The panel data set for a simple fixed-effects regression would look like this (all variables aggregated over adults and children):
+----------------------------------------+
| day | ice-cream | rating | cost | size|
|-----+-----------+--------+-------+-----+
1. | 1 | choco | 1 | 4 | 3 |
2. | 1 | hazelnut | 9 | 2 | 1 |
3. | 2 | hazelnut | 3.5 | 1 | 1 |
4. | 3 | berry | 3.5 | 5 | 2.5|
5. | 3 | vanilla | 4 | 3 | 2 |
etc | . | ...... | . | . | ...|
+----------------------------------------+
How could you include interactions terms for adults and children in your regression?
I could run the regressions separately on two datasets (one for adults, one for children), but how could I test for significant differences then?
Thank you very much!
I asked a similar here, but maybe this was too detailed or not clear enough..
EDIT in response to @vinnief:
I want to outline how I understand @vinnief's suggestions by illustrating the potential structure of the resulting data set. I forgot to mention that the dependent variable (rating) is not derived from the respondents' answers (imagine a gourmet magazine which rated the ice-cream types. but still the rating varies over time).
The first suggestion was
making a new "individuals" index, which is ice-cream type*child/adult,
so separate the data into twice as many rows
+----------------------------------------------------------------+
| day | ice-cream_GROUP | rating | cost | size|d_adult | d_child|
|-----+-----------+--------+-------+-----+-----+-------+---------+
1. | 1 | choco_adult | 1 | 2 | 3 | 1 | 0 |
2. | 1 | hazelnut_adult | 9 | 3 | 4 | 1 | 0 |
3. | 1 | hazelnut_child | 9 | 4 | 1.4| 0 | 1 |
4. | 3 | choco_adult | 3.5 | 5 | 1.5| 1 | 0 |
5. | 3 | choco_child | 3.5 | 3 | 2 | 0 | 1 |
etc| . | ...... | . | . | ...| 1 | 0 |
+------------------------------------------------------+---------+
Is this what you mean? I don't understand how I would need to set up the fixed effects regression in order to test for differences in coefficients for adults versus children?
The second suggestion was
what if you leave the index as is, but separate child and adult
ratings into separate columns? Would that help you?

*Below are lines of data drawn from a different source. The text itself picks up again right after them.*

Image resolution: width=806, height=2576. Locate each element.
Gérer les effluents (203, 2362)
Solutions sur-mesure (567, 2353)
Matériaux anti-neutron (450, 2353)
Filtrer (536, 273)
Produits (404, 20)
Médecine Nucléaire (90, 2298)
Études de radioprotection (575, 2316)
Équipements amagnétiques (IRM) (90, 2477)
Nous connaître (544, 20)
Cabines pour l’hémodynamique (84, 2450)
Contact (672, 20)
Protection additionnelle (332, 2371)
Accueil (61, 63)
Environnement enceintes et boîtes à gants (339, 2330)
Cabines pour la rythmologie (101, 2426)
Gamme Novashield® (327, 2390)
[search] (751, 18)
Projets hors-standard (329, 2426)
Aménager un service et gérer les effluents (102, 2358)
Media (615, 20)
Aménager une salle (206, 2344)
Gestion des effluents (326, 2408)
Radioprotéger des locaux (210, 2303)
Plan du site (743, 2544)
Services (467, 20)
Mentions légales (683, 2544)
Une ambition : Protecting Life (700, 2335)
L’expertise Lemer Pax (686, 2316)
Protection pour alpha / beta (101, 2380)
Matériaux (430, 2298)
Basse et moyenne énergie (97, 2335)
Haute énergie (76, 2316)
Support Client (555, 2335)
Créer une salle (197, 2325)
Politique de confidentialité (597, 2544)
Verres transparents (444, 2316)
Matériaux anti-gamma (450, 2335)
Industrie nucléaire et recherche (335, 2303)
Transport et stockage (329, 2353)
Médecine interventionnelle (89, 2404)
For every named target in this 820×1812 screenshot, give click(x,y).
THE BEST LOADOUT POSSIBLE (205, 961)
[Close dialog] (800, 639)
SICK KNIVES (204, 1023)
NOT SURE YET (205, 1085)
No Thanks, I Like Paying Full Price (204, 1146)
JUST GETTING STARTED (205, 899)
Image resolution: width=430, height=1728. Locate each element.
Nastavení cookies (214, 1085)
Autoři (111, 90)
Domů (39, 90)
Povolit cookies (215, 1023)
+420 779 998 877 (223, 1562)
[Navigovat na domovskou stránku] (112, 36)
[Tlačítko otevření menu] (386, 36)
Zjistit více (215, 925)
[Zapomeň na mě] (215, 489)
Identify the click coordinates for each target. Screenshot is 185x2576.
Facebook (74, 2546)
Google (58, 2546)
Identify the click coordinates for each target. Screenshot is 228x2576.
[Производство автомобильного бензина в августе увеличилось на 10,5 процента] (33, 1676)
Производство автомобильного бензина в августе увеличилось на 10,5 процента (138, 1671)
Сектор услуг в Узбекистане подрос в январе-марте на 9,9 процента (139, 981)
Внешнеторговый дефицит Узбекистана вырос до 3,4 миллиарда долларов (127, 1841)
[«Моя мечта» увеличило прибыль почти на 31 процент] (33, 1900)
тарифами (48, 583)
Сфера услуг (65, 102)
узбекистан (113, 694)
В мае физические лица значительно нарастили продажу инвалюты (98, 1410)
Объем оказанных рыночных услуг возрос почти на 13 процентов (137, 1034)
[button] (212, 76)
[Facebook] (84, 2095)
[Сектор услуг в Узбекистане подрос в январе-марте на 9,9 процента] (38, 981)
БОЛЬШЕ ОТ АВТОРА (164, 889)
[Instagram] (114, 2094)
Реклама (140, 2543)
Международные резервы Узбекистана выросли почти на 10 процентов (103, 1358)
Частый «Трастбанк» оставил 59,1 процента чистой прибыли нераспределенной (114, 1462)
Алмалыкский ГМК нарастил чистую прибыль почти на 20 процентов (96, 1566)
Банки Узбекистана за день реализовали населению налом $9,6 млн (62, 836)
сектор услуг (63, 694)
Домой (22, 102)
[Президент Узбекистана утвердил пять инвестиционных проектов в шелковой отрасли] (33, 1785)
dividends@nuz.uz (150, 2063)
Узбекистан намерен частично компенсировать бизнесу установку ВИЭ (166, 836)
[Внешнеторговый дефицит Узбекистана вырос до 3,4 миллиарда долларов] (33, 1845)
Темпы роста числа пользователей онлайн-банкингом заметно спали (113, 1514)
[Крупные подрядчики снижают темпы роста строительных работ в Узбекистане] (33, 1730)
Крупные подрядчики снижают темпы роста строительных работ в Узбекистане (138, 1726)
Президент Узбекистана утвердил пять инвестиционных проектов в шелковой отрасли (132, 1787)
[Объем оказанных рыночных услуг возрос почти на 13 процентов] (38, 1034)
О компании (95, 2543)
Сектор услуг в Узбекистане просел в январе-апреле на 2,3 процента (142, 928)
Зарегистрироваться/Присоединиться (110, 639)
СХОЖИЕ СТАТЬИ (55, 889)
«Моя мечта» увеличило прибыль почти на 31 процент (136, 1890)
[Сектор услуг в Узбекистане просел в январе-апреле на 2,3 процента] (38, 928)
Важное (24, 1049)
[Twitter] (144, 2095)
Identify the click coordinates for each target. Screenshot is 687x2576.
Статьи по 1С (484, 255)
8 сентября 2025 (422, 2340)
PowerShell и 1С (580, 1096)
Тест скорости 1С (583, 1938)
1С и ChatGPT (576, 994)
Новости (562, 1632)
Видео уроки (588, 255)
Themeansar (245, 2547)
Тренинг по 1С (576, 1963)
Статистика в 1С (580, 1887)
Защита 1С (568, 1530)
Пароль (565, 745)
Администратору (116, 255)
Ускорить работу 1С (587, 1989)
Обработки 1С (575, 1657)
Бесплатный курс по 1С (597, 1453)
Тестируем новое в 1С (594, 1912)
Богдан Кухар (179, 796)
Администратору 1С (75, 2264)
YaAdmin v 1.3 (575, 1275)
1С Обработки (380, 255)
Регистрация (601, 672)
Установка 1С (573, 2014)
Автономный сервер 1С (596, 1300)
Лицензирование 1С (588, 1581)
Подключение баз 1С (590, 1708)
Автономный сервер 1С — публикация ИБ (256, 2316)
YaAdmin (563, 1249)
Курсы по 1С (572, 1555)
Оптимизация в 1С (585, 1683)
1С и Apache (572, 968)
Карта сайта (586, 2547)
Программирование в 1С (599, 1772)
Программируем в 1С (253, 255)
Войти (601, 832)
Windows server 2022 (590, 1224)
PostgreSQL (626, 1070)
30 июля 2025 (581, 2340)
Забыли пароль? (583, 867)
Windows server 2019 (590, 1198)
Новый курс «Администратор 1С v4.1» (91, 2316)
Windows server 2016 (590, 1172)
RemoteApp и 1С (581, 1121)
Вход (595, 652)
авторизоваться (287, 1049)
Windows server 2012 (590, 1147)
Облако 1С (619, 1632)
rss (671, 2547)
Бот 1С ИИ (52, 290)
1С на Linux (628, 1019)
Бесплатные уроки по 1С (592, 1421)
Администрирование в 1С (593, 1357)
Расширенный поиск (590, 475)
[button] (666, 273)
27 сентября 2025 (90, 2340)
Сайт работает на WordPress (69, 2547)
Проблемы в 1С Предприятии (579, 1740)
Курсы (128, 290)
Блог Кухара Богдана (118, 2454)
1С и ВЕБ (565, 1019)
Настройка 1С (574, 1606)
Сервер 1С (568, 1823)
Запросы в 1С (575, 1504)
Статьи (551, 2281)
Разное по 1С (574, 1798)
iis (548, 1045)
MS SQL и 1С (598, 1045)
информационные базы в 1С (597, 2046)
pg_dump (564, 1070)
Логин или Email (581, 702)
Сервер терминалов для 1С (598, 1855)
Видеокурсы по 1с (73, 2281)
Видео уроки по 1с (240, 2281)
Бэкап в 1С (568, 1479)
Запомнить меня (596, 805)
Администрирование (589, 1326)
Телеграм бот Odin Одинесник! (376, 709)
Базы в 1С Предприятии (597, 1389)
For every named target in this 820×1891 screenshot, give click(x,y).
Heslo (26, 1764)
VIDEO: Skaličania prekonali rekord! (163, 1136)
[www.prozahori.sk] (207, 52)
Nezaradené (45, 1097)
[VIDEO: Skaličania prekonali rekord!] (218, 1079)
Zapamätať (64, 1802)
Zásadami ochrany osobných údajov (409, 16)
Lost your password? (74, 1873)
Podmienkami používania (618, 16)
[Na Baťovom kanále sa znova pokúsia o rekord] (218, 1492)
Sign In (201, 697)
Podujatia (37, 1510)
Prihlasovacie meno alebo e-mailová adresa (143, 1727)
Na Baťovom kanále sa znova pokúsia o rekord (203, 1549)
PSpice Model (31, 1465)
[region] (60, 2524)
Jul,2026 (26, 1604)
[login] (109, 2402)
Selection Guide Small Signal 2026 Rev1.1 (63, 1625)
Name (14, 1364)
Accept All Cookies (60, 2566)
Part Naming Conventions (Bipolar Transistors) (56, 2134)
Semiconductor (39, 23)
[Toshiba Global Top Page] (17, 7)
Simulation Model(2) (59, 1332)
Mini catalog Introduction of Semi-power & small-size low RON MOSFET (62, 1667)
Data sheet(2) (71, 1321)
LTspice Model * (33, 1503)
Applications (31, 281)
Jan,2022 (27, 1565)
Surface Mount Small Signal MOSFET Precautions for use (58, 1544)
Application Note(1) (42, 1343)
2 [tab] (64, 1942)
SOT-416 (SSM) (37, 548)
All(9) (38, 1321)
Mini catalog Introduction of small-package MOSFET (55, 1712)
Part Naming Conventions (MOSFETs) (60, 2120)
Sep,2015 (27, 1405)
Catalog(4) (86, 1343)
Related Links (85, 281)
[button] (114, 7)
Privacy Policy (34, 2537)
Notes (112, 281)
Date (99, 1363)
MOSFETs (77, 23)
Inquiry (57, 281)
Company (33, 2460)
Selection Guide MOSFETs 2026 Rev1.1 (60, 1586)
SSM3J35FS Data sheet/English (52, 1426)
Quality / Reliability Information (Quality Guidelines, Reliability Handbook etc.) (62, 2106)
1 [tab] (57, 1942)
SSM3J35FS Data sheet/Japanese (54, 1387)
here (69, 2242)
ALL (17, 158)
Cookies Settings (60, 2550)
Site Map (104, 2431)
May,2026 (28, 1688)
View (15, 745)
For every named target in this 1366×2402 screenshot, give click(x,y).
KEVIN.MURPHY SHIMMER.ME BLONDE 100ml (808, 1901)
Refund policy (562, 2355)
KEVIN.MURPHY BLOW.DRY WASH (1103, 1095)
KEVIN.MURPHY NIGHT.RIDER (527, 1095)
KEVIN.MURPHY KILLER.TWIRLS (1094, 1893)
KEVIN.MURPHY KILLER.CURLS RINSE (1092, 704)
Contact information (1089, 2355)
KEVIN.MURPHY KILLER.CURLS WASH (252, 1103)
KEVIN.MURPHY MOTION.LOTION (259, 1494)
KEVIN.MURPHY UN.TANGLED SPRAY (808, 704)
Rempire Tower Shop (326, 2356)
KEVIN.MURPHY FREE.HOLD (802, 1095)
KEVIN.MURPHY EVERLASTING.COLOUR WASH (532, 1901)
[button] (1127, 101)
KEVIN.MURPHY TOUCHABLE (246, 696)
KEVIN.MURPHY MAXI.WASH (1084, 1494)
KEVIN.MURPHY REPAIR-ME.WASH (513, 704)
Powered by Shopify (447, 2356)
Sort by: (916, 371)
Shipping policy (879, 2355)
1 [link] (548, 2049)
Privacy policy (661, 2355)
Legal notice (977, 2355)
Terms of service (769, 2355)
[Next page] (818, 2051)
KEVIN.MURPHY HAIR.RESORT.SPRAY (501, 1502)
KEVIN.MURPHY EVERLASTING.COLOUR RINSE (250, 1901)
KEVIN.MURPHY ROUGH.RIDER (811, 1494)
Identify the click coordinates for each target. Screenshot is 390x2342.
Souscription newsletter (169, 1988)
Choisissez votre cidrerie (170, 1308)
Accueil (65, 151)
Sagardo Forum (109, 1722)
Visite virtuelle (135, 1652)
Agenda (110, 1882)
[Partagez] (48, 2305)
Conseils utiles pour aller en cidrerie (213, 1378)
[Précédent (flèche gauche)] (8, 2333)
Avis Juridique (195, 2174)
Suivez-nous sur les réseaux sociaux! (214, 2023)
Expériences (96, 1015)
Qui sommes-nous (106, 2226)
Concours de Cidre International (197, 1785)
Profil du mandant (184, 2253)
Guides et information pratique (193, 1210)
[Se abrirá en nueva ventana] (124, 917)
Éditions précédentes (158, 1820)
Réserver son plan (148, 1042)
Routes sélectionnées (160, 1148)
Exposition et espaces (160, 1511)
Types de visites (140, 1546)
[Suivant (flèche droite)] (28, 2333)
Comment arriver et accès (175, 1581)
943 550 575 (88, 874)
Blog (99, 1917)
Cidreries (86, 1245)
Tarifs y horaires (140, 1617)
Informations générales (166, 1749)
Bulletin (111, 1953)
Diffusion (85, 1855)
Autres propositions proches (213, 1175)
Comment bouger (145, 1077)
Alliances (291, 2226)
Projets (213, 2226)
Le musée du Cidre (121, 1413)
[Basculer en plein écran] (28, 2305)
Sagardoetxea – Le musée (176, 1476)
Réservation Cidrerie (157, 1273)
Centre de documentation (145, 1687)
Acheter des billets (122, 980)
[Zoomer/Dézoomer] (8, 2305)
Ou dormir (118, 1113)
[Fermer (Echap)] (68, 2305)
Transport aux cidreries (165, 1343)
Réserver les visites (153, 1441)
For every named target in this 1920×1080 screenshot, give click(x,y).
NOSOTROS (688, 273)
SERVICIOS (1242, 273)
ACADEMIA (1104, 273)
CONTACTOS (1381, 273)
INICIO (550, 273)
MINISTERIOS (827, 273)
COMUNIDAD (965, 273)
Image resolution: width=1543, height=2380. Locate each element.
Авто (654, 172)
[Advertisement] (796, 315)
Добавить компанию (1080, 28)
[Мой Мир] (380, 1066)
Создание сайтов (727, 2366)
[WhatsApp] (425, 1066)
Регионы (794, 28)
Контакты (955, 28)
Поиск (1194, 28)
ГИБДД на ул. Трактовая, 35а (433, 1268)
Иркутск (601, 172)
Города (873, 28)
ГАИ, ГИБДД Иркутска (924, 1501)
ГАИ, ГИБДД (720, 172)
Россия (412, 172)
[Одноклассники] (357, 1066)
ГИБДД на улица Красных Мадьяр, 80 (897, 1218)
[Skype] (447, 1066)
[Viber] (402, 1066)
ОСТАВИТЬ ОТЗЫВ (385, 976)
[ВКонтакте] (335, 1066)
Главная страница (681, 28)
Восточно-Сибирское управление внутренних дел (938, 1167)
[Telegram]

+------------------------------------------------------------------+-----------+
| day | ice-cream | rating | cost_adult | cost_child | size_adult | size_child|
|-----+-----------+--------+-------+-----+------------+------------+-----------+
1. | 1 | choco | 1 | 2 | 1 | 0 | 0 |
2. | 1 | hazelnut | 9 | 3 | 4 | 4 | 1.4 |
3. | 3 | choco | 1 | 5 | 3 | 1.5 | 2 |
etc| . | ...... | . | . | . | . | . |
+------------------------------------------------------------------------------+
Are you suggesting to run a fixed-effects regression with all independent variables (cost_adult,cost_child,size_adult,size_child)? How would I test for differences in coefficients between adults and children then? Again, a big thank you for helping me!
Best Answer
A simple but probably imperfect option for separate datasets (or even ones you don't actually have, if you at least have the necessary sample statistics) would be to construct confidence intervals and determine what level of confidence you can achieve about your coefficient estimates before the confidence intervals overlap. I've used this method once myself. It ought to tell you roughly equivalent information to that of a more formal significance test you might wish to use instead (I've found such a test elusive, personally, as has a colleague of mine with lots of experience in regression).
I think @DLDahly answered your question about interaction terms fairly well in his comment on your last post (which one might argue you've mostly duplicated here, which isn't accepted practice). Why not dummy-code your two age groups (if they're each homogeneous enough and not dichotomized spuriously), use this binary variable and its product with the other variable (assuming you're coding it right too, if it's nominal data), and investigate the interaction term's contribution to the model that way?
This page gives an example of dummy-coded variables and interactions toward the bottom. If both of your variables are nominal, and you have repeated measures from certain subjects, you might consider dropping the regression approach and using a mixed-design ANOVA too.